* START Data for processing *
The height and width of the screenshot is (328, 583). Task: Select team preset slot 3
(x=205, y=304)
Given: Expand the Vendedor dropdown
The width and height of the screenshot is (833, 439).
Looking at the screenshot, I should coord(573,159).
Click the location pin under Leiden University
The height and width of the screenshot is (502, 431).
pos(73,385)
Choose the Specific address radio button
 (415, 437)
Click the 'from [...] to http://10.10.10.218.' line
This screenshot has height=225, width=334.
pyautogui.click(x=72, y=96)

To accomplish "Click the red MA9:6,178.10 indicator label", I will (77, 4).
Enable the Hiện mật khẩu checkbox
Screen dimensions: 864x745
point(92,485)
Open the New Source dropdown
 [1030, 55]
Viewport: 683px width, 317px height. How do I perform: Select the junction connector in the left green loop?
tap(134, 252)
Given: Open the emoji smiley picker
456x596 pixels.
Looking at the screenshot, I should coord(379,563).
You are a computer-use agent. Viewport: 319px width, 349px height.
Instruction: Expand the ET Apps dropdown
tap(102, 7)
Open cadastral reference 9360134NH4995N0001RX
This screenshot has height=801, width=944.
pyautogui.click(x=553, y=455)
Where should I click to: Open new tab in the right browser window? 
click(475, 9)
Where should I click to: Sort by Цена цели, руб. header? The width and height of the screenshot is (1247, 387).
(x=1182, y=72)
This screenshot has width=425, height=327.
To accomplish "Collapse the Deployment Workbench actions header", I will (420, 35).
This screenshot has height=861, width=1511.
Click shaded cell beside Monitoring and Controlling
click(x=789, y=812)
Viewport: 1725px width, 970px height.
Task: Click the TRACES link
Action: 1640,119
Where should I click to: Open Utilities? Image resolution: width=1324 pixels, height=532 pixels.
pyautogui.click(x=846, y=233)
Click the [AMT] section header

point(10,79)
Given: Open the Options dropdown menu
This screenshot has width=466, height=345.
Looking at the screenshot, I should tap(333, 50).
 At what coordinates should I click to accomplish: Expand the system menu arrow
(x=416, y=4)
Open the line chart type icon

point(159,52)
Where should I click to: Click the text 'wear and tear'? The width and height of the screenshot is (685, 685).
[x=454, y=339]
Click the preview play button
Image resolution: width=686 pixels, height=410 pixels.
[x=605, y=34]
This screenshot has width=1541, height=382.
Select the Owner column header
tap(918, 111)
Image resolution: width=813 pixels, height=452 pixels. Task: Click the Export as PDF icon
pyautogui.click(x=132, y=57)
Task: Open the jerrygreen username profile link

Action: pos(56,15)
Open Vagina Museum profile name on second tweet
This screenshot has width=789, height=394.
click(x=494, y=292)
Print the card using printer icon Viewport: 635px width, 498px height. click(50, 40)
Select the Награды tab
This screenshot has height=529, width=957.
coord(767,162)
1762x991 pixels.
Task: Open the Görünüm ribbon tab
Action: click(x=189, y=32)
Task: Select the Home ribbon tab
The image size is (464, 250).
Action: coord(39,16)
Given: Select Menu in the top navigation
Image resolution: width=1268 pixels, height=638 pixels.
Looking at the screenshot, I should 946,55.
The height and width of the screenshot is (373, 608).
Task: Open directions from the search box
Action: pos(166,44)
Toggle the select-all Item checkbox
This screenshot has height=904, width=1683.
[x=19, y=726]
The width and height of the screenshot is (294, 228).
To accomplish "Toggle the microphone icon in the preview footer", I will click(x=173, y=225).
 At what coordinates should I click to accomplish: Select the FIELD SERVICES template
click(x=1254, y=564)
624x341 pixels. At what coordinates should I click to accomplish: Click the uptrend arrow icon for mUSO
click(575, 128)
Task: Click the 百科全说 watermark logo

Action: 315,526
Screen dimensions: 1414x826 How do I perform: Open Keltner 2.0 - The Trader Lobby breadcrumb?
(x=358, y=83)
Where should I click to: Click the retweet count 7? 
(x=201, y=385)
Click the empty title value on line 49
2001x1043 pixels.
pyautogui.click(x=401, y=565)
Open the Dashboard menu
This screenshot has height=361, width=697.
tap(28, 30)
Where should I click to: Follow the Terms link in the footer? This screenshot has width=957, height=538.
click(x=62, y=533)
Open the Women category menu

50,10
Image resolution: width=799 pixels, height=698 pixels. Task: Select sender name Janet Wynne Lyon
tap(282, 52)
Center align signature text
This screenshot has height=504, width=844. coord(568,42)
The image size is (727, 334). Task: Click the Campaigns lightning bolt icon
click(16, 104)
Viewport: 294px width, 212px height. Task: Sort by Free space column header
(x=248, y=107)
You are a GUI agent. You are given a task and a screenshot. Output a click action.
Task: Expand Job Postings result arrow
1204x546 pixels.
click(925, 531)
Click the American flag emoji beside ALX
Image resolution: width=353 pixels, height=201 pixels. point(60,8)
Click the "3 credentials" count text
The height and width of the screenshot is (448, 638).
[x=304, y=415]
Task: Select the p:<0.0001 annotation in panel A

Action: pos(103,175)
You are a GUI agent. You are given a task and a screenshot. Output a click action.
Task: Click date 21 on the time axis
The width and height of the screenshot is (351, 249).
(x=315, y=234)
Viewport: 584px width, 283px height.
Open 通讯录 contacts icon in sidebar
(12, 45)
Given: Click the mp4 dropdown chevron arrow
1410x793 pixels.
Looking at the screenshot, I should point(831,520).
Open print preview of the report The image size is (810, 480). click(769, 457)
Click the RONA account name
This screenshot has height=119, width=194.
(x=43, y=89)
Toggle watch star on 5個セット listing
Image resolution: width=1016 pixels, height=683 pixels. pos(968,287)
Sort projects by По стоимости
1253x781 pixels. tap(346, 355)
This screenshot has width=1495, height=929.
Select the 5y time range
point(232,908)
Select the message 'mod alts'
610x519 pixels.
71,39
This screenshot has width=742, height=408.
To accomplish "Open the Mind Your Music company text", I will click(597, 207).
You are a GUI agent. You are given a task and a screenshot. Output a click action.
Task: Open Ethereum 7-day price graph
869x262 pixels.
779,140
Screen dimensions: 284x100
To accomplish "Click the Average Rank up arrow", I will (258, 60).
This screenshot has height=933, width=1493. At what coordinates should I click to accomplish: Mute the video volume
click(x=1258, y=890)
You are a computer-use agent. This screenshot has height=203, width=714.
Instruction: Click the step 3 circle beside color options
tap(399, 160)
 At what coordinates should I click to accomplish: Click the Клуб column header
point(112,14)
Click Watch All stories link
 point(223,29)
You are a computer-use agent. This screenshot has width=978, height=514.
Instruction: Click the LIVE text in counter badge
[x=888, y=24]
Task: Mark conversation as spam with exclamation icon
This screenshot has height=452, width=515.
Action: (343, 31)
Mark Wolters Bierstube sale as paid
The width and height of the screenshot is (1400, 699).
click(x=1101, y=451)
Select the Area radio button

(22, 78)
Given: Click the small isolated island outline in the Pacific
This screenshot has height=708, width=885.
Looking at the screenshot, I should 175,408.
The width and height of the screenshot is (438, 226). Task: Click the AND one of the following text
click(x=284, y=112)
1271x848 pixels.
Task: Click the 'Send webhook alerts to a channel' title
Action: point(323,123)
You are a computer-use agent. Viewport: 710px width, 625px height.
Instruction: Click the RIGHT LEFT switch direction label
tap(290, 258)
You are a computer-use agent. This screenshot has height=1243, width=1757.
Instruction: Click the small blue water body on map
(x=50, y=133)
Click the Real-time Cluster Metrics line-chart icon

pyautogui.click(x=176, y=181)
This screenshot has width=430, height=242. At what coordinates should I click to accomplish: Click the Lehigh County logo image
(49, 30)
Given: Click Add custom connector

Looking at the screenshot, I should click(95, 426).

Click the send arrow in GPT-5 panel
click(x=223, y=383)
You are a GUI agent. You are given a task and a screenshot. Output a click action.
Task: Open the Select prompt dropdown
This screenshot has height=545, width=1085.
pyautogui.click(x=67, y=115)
* END Data for processing *
Reproduce every item above word for word, keeping their order.

The height and width of the screenshot is (328, 583). Task: Select team preset slot 3
(x=205, y=304)
Given: Expand the Vendedor dropdown
The width and height of the screenshot is (833, 439).
Looking at the screenshot, I should coord(573,159).
Click the location pin under Leiden University
The height and width of the screenshot is (502, 431).
pos(73,385)
Choose the Specific address radio button
 (415, 437)
Click the 'from [...] to http://10.10.10.218.' line
This screenshot has height=225, width=334.
pyautogui.click(x=72, y=96)

To accomplish "Click the red MA9:6,178.10 indicator label", I will (77, 4).
Enable the Hiện mật khẩu checkbox
Screen dimensions: 864x745
point(92,485)
Open the New Source dropdown
 [1030, 55]
Viewport: 683px width, 317px height. How do I perform: Select the junction connector in the left green loop?
tap(134, 252)
Given: Open the emoji smiley picker
456x596 pixels.
Looking at the screenshot, I should coord(379,563).
You are a computer-use agent. Viewport: 319px width, 349px height.
Instruction: Expand the ET Apps dropdown
tap(102, 7)
Open cadastral reference 9360134NH4995N0001RX
This screenshot has height=801, width=944.
pyautogui.click(x=553, y=455)
Where should I click to: Open new tab in the right browser window? 
click(475, 9)
Where should I click to: Sort by Цена цели, руб. header? The width and height of the screenshot is (1247, 387).
(x=1182, y=72)
This screenshot has width=425, height=327.
To accomplish "Collapse the Deployment Workbench actions header", I will (420, 35).
This screenshot has height=861, width=1511.
Click shaded cell beside Monitoring and Controlling
click(x=789, y=812)
Viewport: 1725px width, 970px height.
Task: Click the TRACES link
Action: 1640,119
Where should I click to: Open Utilities? Image resolution: width=1324 pixels, height=532 pixels.
pyautogui.click(x=846, y=233)
Click the [AMT] section header

point(10,79)
Given: Open the Options dropdown menu
This screenshot has width=466, height=345.
Looking at the screenshot, I should tap(333, 50).
 At what coordinates should I click to accomplish: Expand the system menu arrow
(x=416, y=4)
Open the line chart type icon

point(159,52)
Where should I click to: Click the text 'wear and tear'? The width and height of the screenshot is (685, 685).
[x=454, y=339]
Click the preview play button
Image resolution: width=686 pixels, height=410 pixels.
[x=605, y=34]
This screenshot has width=1541, height=382.
Select the Owner column header
tap(918, 111)
Image resolution: width=813 pixels, height=452 pixels. Task: Click the Export as PDF icon
pyautogui.click(x=132, y=57)
Task: Open the jerrygreen username profile link

Action: pos(56,15)
Open Vagina Museum profile name on second tweet
This screenshot has width=789, height=394.
click(x=494, y=292)
Print the card using printer icon Viewport: 635px width, 498px height. click(50, 40)
Select the Награды tab
This screenshot has height=529, width=957.
coord(767,162)
1762x991 pixels.
Task: Open the Görünüm ribbon tab
Action: click(x=189, y=32)
Task: Select the Home ribbon tab
The image size is (464, 250).
Action: coord(39,16)
Given: Select Menu in the top navigation
Image resolution: width=1268 pixels, height=638 pixels.
Looking at the screenshot, I should 946,55.
The height and width of the screenshot is (373, 608).
Task: Open directions from the search box
Action: pos(166,44)
Toggle the select-all Item checkbox
This screenshot has height=904, width=1683.
[x=19, y=726]
The width and height of the screenshot is (294, 228).
To accomplish "Toggle the microphone icon in the preview footer", I will click(x=173, y=225).
 At what coordinates should I click to accomplish: Select the FIELD SERVICES template
click(x=1254, y=564)
624x341 pixels. At what coordinates should I click to accomplish: Click the uptrend arrow icon for mUSO
click(575, 128)
Task: Click the 百科全说 watermark logo

Action: 315,526
Screen dimensions: 1414x826 How do I perform: Open Keltner 2.0 - The Trader Lobby breadcrumb?
(x=358, y=83)
Where should I click to: Click the retweet count 7? 
(x=201, y=385)
Click the empty title value on line 49
2001x1043 pixels.
pyautogui.click(x=401, y=565)
Open the Dashboard menu
This screenshot has height=361, width=697.
tap(28, 30)
Where should I click to: Follow the Terms link in the footer? This screenshot has width=957, height=538.
click(x=62, y=533)
Open the Women category menu

50,10
Image resolution: width=799 pixels, height=698 pixels. Task: Select sender name Janet Wynne Lyon
tap(282, 52)
Center align signature text
This screenshot has height=504, width=844. coord(568,42)
The image size is (727, 334). Task: Click the Campaigns lightning bolt icon
click(16, 104)
Viewport: 294px width, 212px height. Task: Sort by Free space column header
(x=248, y=107)
You are a GUI agent. You are given a task and a screenshot. Output a click action.
Task: Expand Job Postings result arrow
1204x546 pixels.
click(925, 531)
Click the American flag emoji beside ALX
Image resolution: width=353 pixels, height=201 pixels. point(60,8)
Click the "3 credentials" count text
The height and width of the screenshot is (448, 638).
[x=304, y=415]
Task: Select the p:<0.0001 annotation in panel A

Action: pos(103,175)
You are a GUI agent. You are given a task and a screenshot. Output a click action.
Task: Click date 21 on the time axis
The width and height of the screenshot is (351, 249).
(x=315, y=234)
Viewport: 584px width, 283px height.
Open 通讯录 contacts icon in sidebar
(12, 45)
Given: Click the mp4 dropdown chevron arrow
1410x793 pixels.
Looking at the screenshot, I should point(831,520).
Open print preview of the report The image size is (810, 480). click(769, 457)
Click the RONA account name
This screenshot has height=119, width=194.
(x=43, y=89)
Toggle watch star on 5個セット listing
Image resolution: width=1016 pixels, height=683 pixels. pos(968,287)
Sort projects by По стоимости
1253x781 pixels. tap(346, 355)
This screenshot has width=1495, height=929.
Select the 5y time range
point(232,908)
Select the message 'mod alts'
610x519 pixels.
71,39
This screenshot has width=742, height=408.
To accomplish "Open the Mind Your Music company text", I will click(597, 207).
You are a GUI agent. You are given a task and a screenshot. Output a click action.
Task: Open Ethereum 7-day price graph
869x262 pixels.
779,140
Screen dimensions: 284x100
To accomplish "Click the Average Rank up arrow", I will (258, 60).
This screenshot has height=933, width=1493. At what coordinates should I click to accomplish: Mute the video volume
click(x=1258, y=890)
You are a computer-use agent. This screenshot has height=203, width=714.
Instruction: Click the step 3 circle beside color options
tap(399, 160)
 At what coordinates should I click to accomplish: Click the Клуб column header
point(112,14)
Click Watch All stories link
 point(223,29)
You are a computer-use agent. This screenshot has width=978, height=514.
Instruction: Click the LIVE text in counter badge
[x=888, y=24]
Task: Mark conversation as spam with exclamation icon
This screenshot has height=452, width=515.
Action: (343, 31)
Mark Wolters Bierstube sale as paid
The width and height of the screenshot is (1400, 699).
click(x=1101, y=451)
Select the Area radio button

(22, 78)
Given: Click the small isolated island outline in the Pacific
This screenshot has height=708, width=885.
Looking at the screenshot, I should 175,408.
The width and height of the screenshot is (438, 226). Task: Click the AND one of the following text
click(x=284, y=112)
1271x848 pixels.
Task: Click the 'Send webhook alerts to a channel' title
Action: point(323,123)
You are a computer-use agent. Viewport: 710px width, 625px height.
Instruction: Click the RIGHT LEFT switch direction label
tap(290, 258)
You are a computer-use agent. This screenshot has height=1243, width=1757.
Instruction: Click the small blue water body on map
(x=50, y=133)
Click the Real-time Cluster Metrics line-chart icon

pyautogui.click(x=176, y=181)
This screenshot has width=430, height=242. At what coordinates should I click to accomplish: Click the Lehigh County logo image
(49, 30)
Given: Click Add custom connector

Looking at the screenshot, I should click(95, 426).

Click the send arrow in GPT-5 panel
click(x=223, y=383)
You are a GUI agent. You are given a task and a screenshot. Output a click action.
Task: Open the Select prompt dropdown
This screenshot has height=545, width=1085.
pyautogui.click(x=67, y=115)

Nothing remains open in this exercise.